WORK TASK
Find the string "indicator" in the data, then copy every line where it is found.

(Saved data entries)

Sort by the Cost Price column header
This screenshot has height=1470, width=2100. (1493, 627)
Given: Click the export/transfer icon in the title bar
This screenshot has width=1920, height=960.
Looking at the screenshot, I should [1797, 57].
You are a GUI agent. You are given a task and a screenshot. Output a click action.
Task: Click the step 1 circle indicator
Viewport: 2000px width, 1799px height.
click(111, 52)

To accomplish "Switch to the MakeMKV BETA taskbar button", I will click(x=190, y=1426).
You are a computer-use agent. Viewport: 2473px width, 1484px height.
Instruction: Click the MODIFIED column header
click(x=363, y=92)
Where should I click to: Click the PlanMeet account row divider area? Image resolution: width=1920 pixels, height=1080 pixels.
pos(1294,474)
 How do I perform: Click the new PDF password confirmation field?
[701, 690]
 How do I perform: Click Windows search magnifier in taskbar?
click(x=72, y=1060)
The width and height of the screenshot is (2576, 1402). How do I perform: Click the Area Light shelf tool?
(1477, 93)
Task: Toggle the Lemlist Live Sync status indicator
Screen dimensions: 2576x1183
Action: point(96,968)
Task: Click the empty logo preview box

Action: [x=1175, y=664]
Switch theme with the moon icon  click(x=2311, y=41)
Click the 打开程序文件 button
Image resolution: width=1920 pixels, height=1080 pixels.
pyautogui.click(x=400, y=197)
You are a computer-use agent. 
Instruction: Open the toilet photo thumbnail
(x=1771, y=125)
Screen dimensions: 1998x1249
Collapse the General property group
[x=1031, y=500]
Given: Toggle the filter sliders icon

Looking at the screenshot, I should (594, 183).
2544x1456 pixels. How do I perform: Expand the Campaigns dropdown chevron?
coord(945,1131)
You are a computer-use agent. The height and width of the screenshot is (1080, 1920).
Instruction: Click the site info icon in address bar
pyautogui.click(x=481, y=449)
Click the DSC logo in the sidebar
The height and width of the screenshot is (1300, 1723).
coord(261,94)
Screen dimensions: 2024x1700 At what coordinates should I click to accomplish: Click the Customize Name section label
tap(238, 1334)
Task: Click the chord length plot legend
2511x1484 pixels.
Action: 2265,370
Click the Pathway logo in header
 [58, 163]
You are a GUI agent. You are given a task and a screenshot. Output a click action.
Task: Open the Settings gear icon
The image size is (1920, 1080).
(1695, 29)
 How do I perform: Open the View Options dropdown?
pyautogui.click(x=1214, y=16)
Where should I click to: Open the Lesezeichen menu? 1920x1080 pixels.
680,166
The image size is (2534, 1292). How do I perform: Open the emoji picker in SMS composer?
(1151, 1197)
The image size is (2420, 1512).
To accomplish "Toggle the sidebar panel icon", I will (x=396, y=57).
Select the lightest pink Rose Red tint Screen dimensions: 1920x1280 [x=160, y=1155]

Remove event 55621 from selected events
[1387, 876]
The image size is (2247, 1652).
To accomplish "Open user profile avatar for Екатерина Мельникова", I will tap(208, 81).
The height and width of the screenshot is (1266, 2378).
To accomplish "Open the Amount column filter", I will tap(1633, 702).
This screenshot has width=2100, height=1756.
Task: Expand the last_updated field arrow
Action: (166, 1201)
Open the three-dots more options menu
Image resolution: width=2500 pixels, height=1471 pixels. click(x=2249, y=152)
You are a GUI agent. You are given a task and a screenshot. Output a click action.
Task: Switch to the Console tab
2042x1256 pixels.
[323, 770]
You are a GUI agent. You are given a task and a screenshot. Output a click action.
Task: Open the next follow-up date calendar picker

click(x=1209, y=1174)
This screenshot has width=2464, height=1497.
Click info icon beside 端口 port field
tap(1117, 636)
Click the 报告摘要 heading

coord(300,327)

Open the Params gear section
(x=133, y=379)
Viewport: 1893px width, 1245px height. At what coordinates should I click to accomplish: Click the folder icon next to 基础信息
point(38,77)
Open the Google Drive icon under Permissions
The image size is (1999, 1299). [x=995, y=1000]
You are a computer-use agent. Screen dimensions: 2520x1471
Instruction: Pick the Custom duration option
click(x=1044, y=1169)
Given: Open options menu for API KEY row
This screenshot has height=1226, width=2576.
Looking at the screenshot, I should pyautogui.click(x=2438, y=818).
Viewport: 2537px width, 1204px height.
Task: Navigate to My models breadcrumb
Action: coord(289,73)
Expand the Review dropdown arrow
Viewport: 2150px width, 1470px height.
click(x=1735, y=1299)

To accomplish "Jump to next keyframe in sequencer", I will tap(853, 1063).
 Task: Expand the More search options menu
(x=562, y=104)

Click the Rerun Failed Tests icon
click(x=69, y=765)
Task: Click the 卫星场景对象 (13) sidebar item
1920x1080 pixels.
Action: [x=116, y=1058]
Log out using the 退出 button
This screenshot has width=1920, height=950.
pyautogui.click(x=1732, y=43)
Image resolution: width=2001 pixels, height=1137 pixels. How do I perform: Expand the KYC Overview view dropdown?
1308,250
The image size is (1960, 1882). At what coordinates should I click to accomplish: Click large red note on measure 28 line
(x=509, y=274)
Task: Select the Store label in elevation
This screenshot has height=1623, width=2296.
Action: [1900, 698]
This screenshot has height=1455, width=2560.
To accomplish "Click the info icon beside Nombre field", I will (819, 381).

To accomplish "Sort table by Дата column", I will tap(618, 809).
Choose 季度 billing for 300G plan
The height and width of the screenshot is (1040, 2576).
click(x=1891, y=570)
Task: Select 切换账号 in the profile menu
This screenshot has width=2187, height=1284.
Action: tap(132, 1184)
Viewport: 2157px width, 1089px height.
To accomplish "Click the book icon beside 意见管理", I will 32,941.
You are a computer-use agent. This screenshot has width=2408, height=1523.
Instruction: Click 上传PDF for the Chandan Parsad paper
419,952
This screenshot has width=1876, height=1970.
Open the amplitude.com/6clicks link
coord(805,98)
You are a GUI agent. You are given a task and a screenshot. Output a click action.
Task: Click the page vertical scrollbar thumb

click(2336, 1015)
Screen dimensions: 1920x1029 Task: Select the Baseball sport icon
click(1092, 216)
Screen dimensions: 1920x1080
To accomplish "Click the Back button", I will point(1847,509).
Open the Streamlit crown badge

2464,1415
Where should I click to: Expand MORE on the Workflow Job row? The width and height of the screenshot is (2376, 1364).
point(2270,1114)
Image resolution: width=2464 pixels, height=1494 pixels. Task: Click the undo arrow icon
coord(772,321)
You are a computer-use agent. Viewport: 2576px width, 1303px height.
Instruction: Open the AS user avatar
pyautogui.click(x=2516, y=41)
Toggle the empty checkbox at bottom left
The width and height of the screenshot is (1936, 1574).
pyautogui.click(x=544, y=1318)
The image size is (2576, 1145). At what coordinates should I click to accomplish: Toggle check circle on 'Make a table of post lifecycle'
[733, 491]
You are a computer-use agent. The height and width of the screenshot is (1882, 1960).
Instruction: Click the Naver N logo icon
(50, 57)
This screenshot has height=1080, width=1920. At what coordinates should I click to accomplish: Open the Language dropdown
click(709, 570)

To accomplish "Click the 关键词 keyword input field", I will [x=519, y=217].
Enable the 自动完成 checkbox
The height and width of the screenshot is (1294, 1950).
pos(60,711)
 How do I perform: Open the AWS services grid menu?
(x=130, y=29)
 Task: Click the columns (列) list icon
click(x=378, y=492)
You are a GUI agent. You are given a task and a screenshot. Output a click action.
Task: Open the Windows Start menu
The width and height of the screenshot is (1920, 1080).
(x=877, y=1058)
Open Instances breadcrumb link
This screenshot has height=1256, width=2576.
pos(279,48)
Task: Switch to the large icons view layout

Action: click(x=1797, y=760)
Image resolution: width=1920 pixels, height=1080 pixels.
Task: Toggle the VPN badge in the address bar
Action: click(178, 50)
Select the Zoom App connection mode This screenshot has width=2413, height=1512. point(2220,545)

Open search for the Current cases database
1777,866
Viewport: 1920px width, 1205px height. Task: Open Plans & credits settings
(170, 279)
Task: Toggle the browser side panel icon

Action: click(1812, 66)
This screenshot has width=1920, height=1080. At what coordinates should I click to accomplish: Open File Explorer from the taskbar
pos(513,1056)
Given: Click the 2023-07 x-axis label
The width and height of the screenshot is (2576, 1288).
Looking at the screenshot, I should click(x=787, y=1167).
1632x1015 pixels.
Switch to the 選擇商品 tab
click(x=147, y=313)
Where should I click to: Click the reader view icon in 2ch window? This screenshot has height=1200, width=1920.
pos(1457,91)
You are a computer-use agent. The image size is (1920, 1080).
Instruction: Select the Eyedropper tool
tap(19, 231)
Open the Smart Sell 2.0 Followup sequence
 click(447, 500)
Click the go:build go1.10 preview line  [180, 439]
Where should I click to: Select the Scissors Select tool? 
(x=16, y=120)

ANSWER SPACE
Task: Click the step 1 circle indicator
Task: Toggle the Lemlist Live Sync status indicator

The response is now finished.